■ **What is expected**
Write out the entries below from the line containing "Click the Physical section heading" through the line containing "pyautogui.click(x=48, y=321)", inclusive.

=== The data ===

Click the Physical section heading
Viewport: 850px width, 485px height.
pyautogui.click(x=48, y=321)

===
=== The data ===

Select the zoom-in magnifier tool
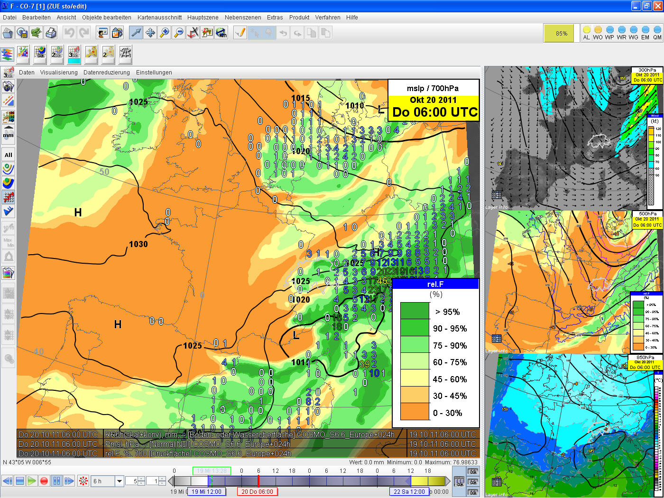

===
=== The data ===

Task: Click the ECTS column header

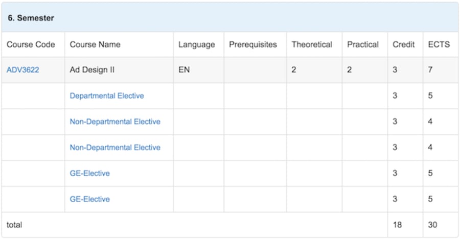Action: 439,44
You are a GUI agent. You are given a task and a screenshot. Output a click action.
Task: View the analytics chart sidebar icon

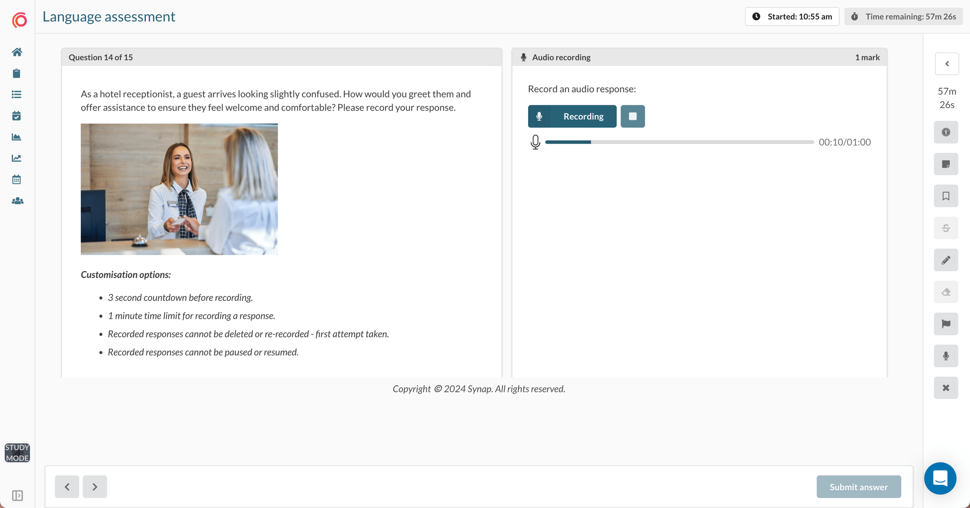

===

■ **Answer to this task**
Click the Physical section heading
Viewport: 850px width, 485px height.
pyautogui.click(x=48, y=321)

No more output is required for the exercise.